▶ _Short exercise_: From the data below, pull out every line containing the string "height" and copy each one unchanged.

▶ _Excerpted records_:
####################

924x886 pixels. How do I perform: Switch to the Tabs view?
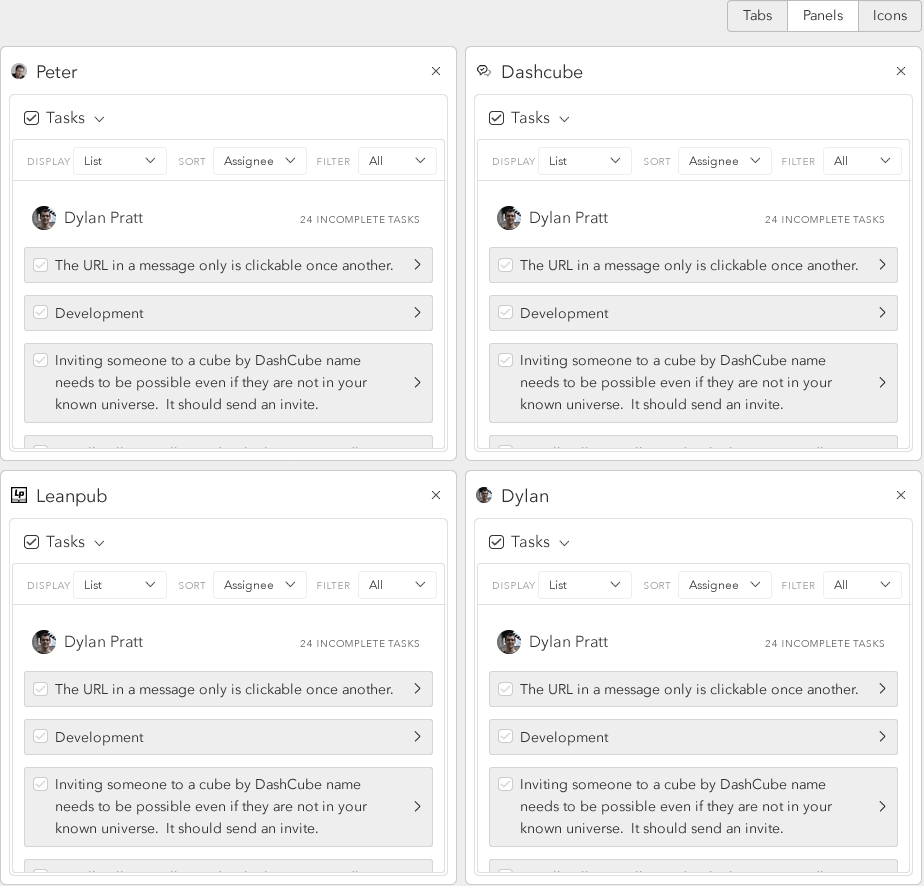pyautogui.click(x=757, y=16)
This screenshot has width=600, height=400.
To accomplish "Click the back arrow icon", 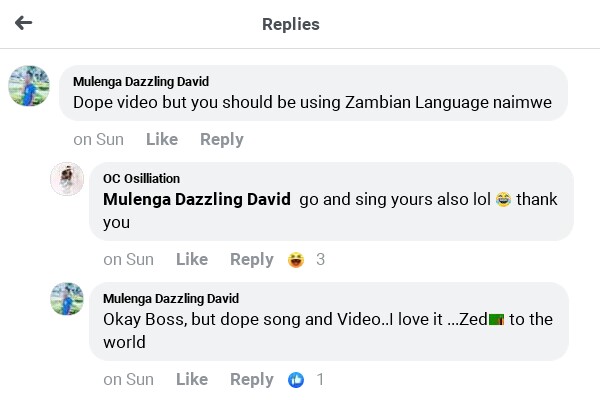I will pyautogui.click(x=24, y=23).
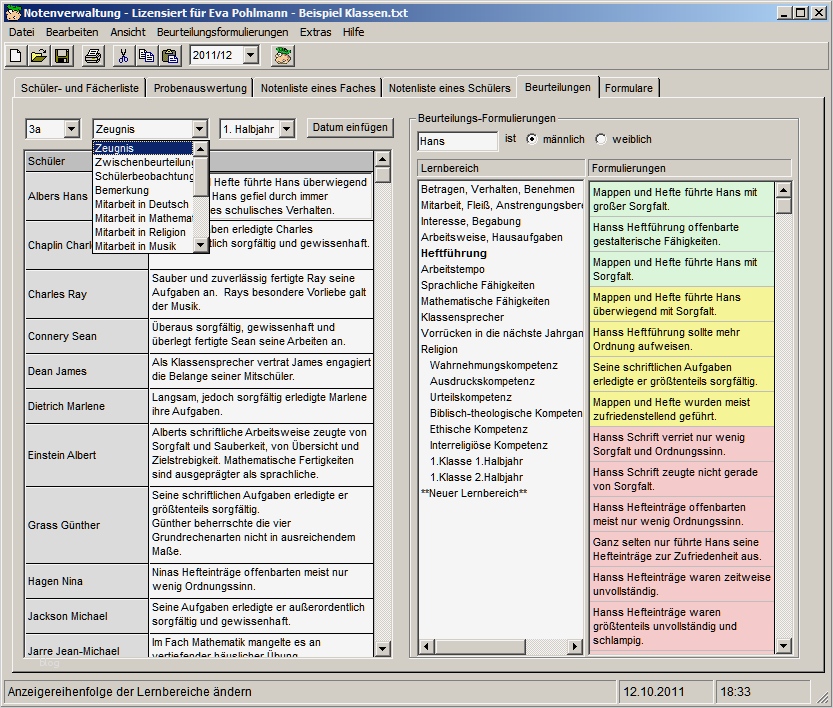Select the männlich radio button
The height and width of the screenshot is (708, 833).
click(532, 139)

####################

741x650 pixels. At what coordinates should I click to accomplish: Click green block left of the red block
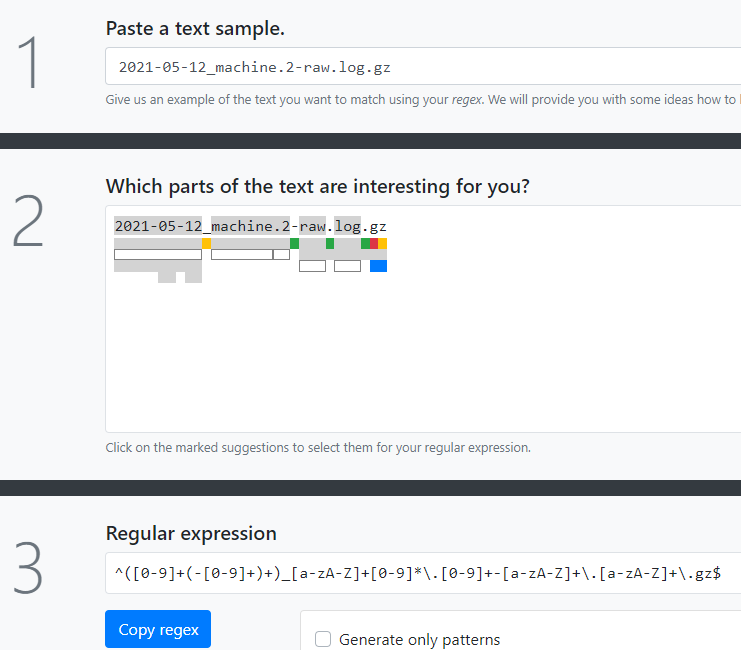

####################

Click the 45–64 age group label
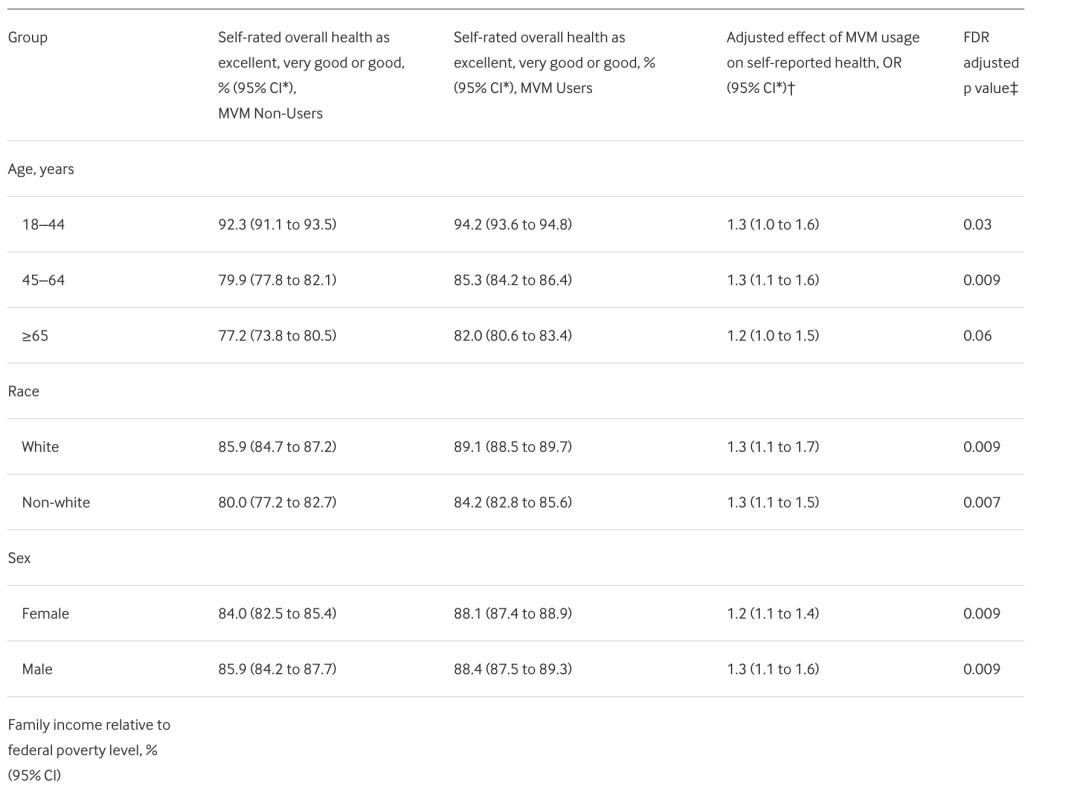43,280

####################

▶ _Exercise response_:
This screenshot has width=600, height=400.
The height and width of the screenshot is (708, 833).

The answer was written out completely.